Simone Martini, tiempo y fulgor
Dice mi amigo Noé:
pude haber sido conciente de que en la escritura el tiempo se amansa o se detiene. Pero, también fui conciente de que ahí no termina todo y que la escritura puede hacer défaillance o sea, en criollo, dejarlo a uno a la merced de las olas de ese mar que no es la eternidad. ¿Tiene comienzos? La pregunta preocupó a Valéry en sus años mozos, a nosotros se nos viene encima pero no por lo náutico sino por la implacable caída de los días. Experiencia sensible en La Cumbre: levántase uno y la frescura de la mañana promete y luego el ocuparla y el desenvolverse de las cosas va desgranando lo que creía uno que tenía entre los dedos.

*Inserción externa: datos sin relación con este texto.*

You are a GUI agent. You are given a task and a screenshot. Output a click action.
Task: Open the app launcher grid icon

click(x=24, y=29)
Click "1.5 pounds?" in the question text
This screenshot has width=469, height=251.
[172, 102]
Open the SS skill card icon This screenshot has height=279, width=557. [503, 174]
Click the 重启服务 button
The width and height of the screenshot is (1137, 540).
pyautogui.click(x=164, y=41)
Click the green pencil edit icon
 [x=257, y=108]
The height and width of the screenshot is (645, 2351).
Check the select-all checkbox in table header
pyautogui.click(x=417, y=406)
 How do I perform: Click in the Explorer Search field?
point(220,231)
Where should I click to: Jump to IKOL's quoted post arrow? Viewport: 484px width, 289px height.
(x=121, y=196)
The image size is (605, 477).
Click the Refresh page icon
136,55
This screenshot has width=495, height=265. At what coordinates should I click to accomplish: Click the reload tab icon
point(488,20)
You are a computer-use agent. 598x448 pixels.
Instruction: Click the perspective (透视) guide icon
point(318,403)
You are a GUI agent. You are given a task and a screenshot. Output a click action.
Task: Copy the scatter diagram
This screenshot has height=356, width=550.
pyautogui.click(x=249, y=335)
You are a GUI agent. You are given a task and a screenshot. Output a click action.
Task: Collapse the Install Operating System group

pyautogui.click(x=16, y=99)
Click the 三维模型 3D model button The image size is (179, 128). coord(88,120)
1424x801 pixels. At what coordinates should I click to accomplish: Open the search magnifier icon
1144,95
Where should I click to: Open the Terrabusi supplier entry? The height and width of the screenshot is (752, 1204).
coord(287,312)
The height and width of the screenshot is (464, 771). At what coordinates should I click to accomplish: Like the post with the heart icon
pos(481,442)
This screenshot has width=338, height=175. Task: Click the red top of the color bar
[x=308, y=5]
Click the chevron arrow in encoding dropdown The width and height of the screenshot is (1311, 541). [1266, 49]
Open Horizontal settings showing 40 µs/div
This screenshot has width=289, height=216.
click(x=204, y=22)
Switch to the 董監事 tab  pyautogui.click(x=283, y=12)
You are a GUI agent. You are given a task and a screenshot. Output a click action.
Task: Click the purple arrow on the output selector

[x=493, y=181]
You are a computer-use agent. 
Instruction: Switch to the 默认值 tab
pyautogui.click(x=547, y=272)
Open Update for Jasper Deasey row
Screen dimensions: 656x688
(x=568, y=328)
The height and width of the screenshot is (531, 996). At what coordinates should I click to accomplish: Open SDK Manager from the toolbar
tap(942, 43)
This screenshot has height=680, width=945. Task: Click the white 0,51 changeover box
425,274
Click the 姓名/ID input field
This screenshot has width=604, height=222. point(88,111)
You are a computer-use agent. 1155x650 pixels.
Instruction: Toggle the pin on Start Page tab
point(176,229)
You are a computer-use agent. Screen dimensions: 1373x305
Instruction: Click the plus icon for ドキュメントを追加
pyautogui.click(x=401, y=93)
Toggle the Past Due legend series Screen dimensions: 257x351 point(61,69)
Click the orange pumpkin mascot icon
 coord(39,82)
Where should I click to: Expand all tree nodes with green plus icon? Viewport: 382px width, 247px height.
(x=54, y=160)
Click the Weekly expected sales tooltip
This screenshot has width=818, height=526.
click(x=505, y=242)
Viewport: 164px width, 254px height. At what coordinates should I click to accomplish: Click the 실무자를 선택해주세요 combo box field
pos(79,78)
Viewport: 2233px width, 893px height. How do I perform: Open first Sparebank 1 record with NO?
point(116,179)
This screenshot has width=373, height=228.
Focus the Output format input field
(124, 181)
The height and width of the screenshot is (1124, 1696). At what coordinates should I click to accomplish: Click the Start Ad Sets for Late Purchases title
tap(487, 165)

Y la noche lo confunde todo en materia de tiempo. Y entonces vienen las comparaciones y los turbios relatos de semejantes acabados por esas cosas injustas de la existencia. Pero también hay otras eternidades:
Simone Martini, La Anunciación. El cuadro tiene casi setecientos años y su fulgor continúa. Tal vez ese fulgor se apague, después de todo, mi más remoto antecesor, que capeó los temporales, después de los novecientos años se agotó. Miro ese cuadro y veo cosas nuevas cada vez, mensajes secretos, crípticos, que me atrevo a descifrar. Y si él perdura ¿tiene importancia que mi tiempo se disipe?